Cost shape per audit¶
For a typical 80-question audit: - 80 LLM calls × ~3K input + ~1K output tokens at Sonnet pricing - ~$0.024 per call × 80 = ~$1.90 per audit pass - 3-round deepening (Stage F → C → D → E loop) ~3× → ~$5–6 per audit total - Plus Stage A profile (~$0.05) + Stage B catalog (~$0.57) - Engagement total: $6–10 at neutral tier mix
Cap pricing tier (REASONING_HIGH only): ~$30–50 per audit. Floor pricing tier (mostly MECHANICAL): ~$1–2 with much weaker reasoning quality.
Known limits / future work¶
- No retry of failed questions. A question whose LLM call failed (timeout, etc.) is dropped from this round. Stage F deepening could re-add it as a follow-up target. v1 keeps it simple.
- No mid-run model swap. Tier downshift happens on the LLMClient level transparently. We could expose a per-engagement override that swaps to Opus for questions over a severity threshold. v2 hardening.

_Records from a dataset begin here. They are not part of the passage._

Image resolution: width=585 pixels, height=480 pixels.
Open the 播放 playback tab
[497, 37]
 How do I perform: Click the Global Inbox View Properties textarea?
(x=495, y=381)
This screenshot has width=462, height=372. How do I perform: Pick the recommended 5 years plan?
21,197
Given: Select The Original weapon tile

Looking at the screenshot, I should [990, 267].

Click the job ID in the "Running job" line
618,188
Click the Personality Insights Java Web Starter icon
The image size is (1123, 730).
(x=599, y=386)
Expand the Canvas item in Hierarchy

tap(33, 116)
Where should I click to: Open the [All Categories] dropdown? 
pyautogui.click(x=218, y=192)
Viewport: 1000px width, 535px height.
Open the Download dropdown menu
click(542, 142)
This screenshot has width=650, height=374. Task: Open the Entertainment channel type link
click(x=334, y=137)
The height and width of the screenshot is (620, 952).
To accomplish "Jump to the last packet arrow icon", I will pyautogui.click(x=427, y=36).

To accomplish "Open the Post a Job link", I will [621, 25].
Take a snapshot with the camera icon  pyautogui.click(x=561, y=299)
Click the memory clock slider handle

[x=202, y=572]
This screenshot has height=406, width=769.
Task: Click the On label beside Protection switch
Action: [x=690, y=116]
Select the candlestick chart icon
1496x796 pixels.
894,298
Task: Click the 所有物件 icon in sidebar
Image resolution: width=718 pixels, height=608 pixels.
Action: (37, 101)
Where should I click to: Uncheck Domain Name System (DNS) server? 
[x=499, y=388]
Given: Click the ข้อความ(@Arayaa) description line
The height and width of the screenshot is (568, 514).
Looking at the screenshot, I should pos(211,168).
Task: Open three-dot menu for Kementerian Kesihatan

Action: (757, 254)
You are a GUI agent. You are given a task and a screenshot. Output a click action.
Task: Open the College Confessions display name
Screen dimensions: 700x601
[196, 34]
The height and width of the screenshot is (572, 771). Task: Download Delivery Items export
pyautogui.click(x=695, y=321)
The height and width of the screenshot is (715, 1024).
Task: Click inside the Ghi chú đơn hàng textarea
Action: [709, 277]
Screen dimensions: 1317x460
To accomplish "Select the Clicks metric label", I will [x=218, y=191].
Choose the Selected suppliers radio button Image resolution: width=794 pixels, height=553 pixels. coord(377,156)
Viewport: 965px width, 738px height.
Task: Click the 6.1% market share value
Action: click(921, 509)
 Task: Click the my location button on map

- FindingsStore not yet wired.
run_investigationreturns the findings list; persistence is the caller's responsibility (the Phase 0 FindingsStore stub raises NotImplementedError). The orchestrator will accept afindings_storeparameter once that's built. - Per-primitive
execute()stubs unused. v1 dispatches generically. When the first primitive needs custom logic, the dispatcher pattern gets reintroduced.